The Lawrence-based Farmers Cooperative Assn. expects to receive 16 million bushels of corn, soybeans and milo this year, up from 10 million a year ago.The above-average crops could overload already tight supplies of trucks and rail cars, originator Brad Schweitzer said."We anticipate having some transportation and logistics problems," he said. "Elevator space is really tight already."

"It is a huge crop, and everyone knew it would be," said Sue Schulte, spokeswoman for the Kansas Corn Growers Assn.

The bountiful corn crop in the state is 11 percent more than last year's record and, if realized, would make this the fifth consecutive year of bumper corn harvests in Kansas.

Kansas farmers planted 3.25 million acres into corn, compared with the nearly 10 million acres they had planted in winter wheat.

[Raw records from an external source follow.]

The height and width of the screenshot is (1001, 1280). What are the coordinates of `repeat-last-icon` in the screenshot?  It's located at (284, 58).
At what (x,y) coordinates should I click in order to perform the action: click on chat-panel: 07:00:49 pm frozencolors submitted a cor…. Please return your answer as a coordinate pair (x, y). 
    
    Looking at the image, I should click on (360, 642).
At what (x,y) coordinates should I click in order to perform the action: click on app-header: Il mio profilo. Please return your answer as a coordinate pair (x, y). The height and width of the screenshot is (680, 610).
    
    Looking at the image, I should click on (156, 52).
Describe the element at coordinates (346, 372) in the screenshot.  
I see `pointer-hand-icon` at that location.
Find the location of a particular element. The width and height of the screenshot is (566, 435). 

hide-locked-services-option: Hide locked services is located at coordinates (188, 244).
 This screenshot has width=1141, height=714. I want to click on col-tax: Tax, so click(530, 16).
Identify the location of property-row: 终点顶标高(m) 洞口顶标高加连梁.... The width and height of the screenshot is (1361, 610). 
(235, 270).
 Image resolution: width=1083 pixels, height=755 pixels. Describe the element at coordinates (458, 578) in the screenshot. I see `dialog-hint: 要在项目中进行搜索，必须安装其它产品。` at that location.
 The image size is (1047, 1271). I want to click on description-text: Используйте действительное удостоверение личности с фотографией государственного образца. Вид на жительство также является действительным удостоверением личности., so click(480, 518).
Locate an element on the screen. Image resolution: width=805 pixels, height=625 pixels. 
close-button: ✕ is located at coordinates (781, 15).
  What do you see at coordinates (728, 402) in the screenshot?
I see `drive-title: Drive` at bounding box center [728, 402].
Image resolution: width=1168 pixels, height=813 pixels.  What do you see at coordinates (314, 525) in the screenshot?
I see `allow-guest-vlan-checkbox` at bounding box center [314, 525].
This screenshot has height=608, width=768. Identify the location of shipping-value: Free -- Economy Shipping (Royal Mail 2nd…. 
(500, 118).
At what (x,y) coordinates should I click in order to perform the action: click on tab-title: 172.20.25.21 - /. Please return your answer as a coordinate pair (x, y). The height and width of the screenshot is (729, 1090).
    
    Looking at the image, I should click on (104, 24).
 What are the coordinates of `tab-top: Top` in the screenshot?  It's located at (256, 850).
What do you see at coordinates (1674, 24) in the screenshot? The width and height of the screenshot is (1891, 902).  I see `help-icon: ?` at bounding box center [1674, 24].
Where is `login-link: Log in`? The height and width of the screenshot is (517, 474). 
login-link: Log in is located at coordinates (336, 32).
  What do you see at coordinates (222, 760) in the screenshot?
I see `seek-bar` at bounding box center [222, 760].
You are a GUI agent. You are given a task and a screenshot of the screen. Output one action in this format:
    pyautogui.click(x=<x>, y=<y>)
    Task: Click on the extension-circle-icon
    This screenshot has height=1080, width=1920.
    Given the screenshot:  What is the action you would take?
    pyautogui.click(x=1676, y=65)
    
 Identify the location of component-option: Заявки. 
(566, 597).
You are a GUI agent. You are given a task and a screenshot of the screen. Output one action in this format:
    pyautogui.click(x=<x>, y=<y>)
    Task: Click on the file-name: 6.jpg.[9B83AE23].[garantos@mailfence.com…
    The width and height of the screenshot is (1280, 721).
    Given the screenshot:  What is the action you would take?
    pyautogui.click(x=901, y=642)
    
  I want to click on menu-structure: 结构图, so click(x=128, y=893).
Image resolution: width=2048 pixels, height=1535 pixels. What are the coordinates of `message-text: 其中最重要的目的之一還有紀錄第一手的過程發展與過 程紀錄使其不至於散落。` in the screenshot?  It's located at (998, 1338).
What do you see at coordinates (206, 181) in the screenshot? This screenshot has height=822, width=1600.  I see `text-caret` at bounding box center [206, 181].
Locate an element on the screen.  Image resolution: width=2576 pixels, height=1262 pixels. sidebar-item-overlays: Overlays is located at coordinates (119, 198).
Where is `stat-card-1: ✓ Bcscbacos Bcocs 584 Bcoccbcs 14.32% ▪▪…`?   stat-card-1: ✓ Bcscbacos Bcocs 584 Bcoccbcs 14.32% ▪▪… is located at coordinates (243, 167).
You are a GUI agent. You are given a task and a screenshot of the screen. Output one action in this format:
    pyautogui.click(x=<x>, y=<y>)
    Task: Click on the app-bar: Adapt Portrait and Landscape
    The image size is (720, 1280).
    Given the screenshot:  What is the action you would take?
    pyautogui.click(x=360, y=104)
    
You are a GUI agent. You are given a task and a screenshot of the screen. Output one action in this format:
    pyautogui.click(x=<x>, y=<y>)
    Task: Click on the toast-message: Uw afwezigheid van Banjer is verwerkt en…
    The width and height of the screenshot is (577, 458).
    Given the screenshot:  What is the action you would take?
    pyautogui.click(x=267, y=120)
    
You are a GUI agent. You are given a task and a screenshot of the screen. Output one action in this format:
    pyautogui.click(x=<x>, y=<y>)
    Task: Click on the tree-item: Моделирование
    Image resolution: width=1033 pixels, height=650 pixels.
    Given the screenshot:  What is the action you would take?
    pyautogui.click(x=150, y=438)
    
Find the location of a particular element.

But corn fields yield more bushels per acre than wheat fields and the wheat harvest already was poor.

KASS predicted corn yields would average 143 bushels per acre, up two bushels per acre from a year ago.

By contrast, Kansas farmers got just 39 bushels per acre from their battered wheat fields earlier this summer. That was eight bushels per acre less than a year earlier.

Kansas soybean growers also are expected to harvest a record crop, of 91.2 million bushels. It would be 16 percent more than last year, with yields expected of 32 bushels per acre.

Near-ideal growing conditions across America's heartland could bring the nation's biggest crops of corn and soybeans in history, the Agriculture Department said Friday.

U.S. corn production should reach 10.4 billion bushels the largest production and highest yield on record since the government started keeping records in 1866, USDA said. The previous record was 10.05 billion bushels of corn, set in 1994.

Such production could push December corn futures on the Chicago Board of Trade down to $1.70 per bushel and possibly lower, Kansas State University economist Bill Tierney said in an analysis.